__Excerpted records__
==================================================

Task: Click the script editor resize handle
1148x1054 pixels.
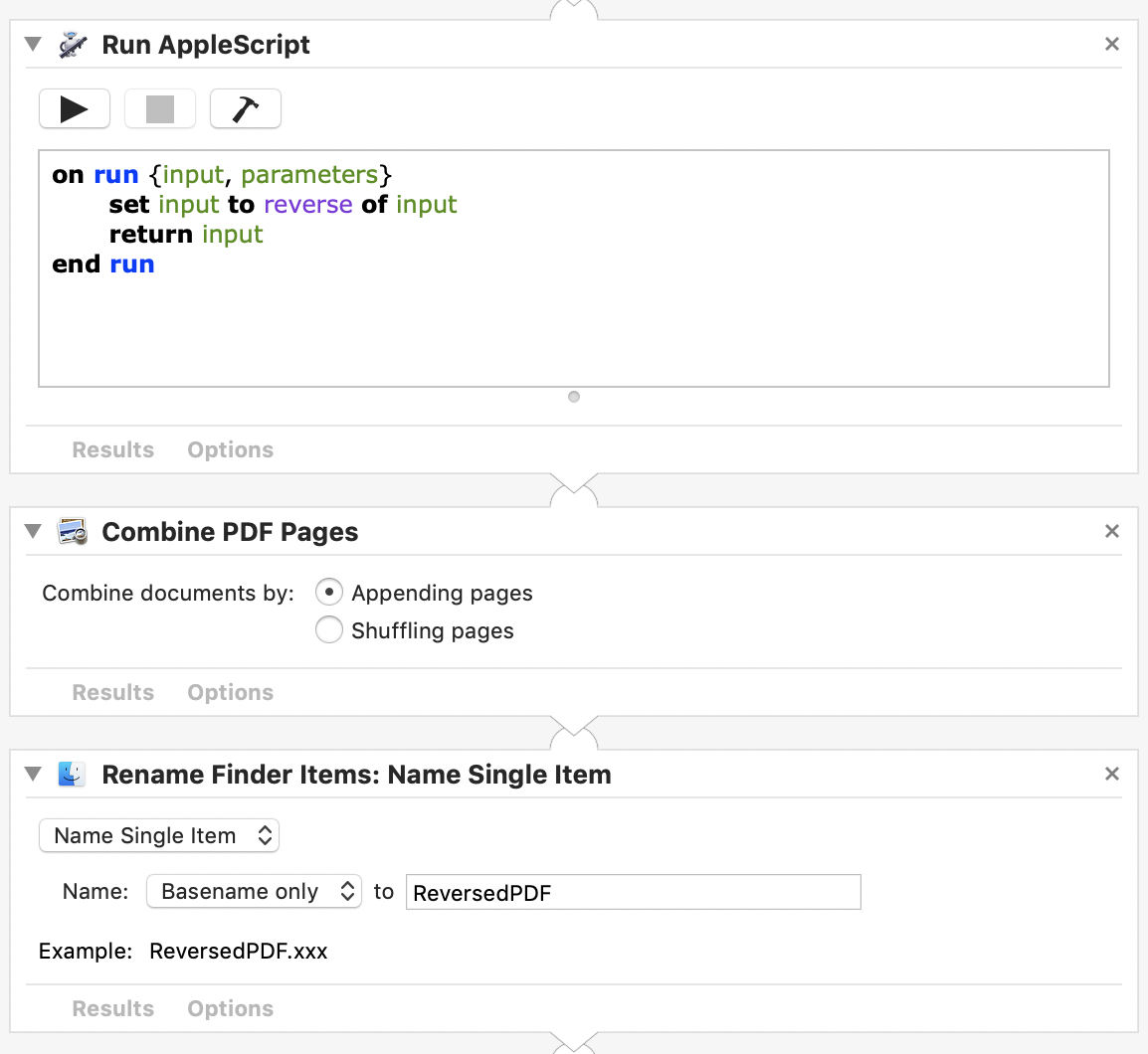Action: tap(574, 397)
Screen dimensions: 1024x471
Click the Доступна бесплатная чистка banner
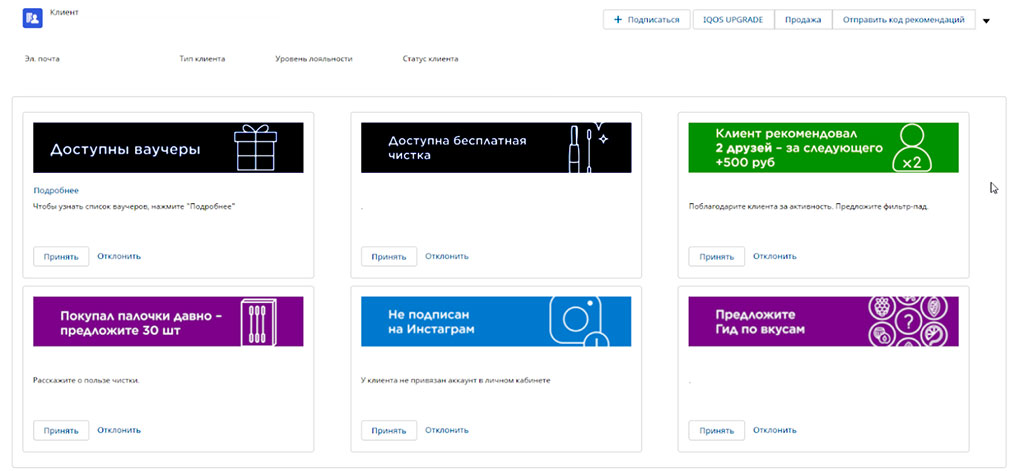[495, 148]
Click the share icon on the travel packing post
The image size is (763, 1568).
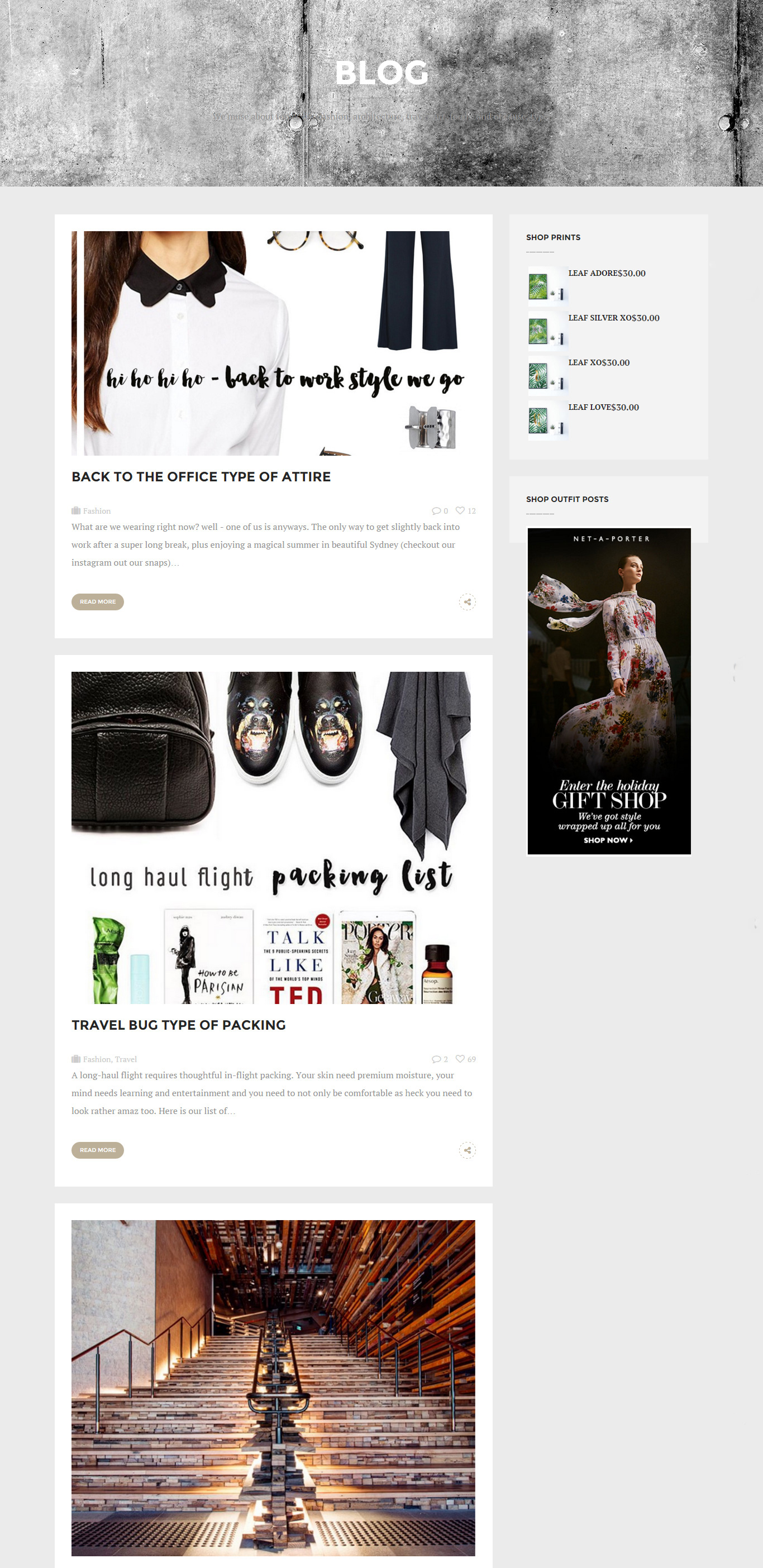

==================================================

__What is needed__
Locate the line containing "Click the share" in the material above, then repeat it and every later line exactly, with no pictures.

__Task output__
Click the share icon on the travel packing post
The image size is (763, 1568).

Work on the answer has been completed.